Picture1As the number of Latino immigrants in the U.S. continues to grow, practicing culturally competent medicine will increasingly entail working with a large number of Catholic and Catholic-influenced patients. For the vast majority of these, even those who are not currently practicing Catholics or do not consider themselves to be “pro-life” so far as political allegiance goes, Catholicism influences the way they think about birth control, reproductive health, abortion, etc. For healthcare providers to anticipate, understand, and offer meaningful support in making decisions at all life stages, it is imperative to possess at least a basic understanding of the spiritual, religious, moral, and social forces shaping these patients’ views of the services that well-meaning providers offer to them—whether that be birth control, tubal ligation, in-vitro fertilization, or abortion. The truth of the matter is, what might seem like “just a medical procedure” to one patient or provider, could be the cause of emotional and moral crisis for another.

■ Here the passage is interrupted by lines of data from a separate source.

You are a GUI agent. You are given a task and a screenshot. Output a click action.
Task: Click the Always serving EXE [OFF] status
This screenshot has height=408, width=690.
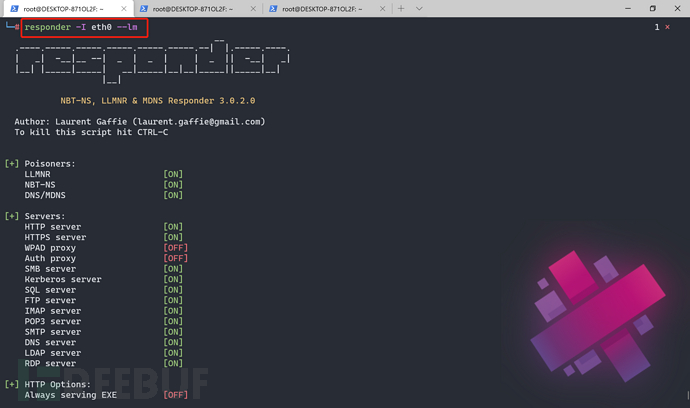[175, 395]
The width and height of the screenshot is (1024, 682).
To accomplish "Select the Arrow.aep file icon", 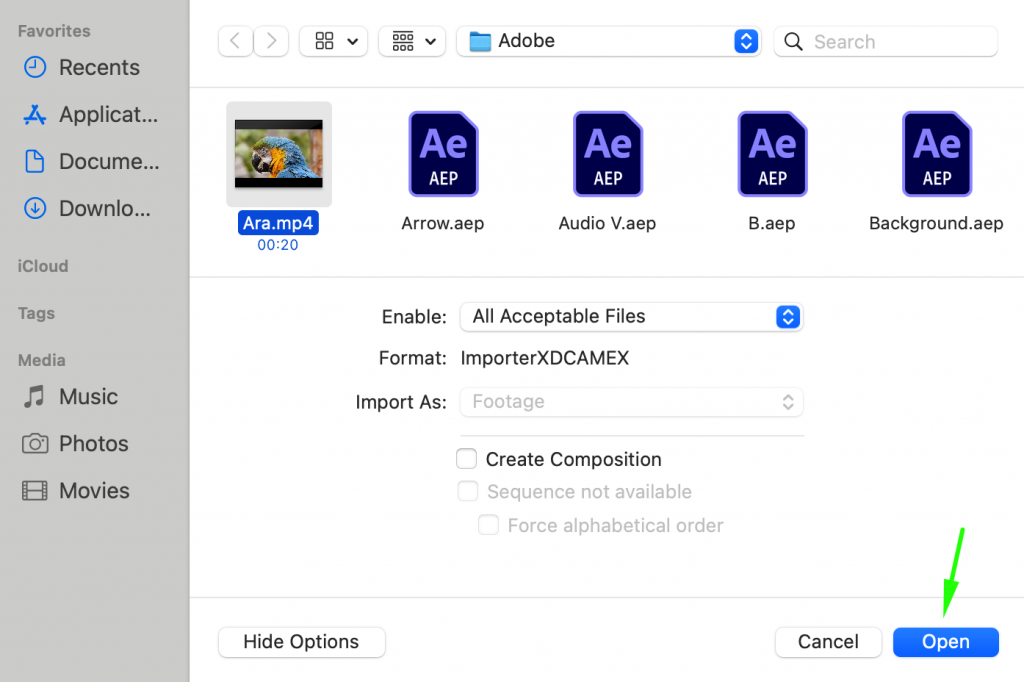I will pos(443,153).
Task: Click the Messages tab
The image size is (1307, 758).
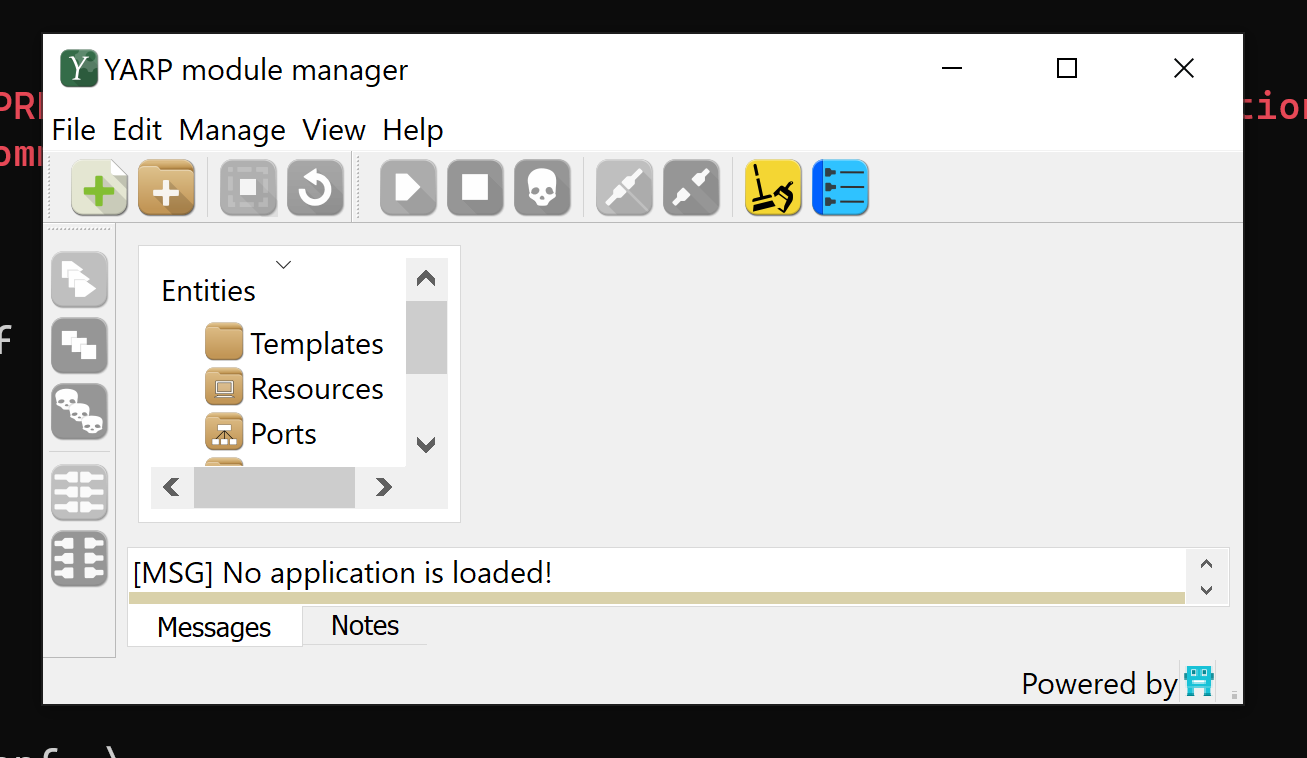Action: [213, 626]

At least in the liberal parts of the country where I have lived (California and Massachusetts), there appears to be a mismatch between the providers and the patient population when it comes to attitudes about abortion and reproductive health. While it might sound strange to say that “pro-life Catholics” are an underrepresented minority in medicine, I think it’s really true. Finding a supportive physician, especially an Ob-Gyn, can be daunting even for a white, English-speaking, well-educated family wishing to follow Catholic teachings on sexuality. I can’t even imagine how intimidating and daunting it must be for someone with reduced English language proficiency, a wholly different cultural background, or tenuous immigration status.

Besides this, many Latino immigrants come from countries where the culture around medicine places physicians in a greater position of authority, such that understanding and speaking up—which are already challenging in a healthcare setting for those with low English proficiency—become even more challenging. When I took a Spanish/English medical interpretation class, I learned that American physicians who are used to working with patients that assume they have ultimately autonomy over their healthcare decisions and readily voice their opinions might then assume that a smile and nod means consent when it actually means, “Huh?” My medical interpretation instructor told a story of calling to confirm an appointment for a hysterectomy—a major, invasive surgery to remove the uterus—scheduled for the very next day and was shocked to learn that the woman, who had signed all the “informed consent” paperwork, had no idea that she was scheduled for surgery of any kind and simply believed that she was coming back in for a follow-up. Clearly, something was lost in translation. But even in less extreme cases, the power, language, culture gap between the patient and the provider can still be broad—a known factor in worsening patient outcomes—and the risk of accidentally steam-rolling someone’s cherished religious beliefs out of ignorance is all too high.

So praise be to God for the Pregnancy Resource Centers that stand in the gap, striving to meet this need and offer meaningful love and support to those who choose to take the longer, harder, less convenient path of keeping the baby.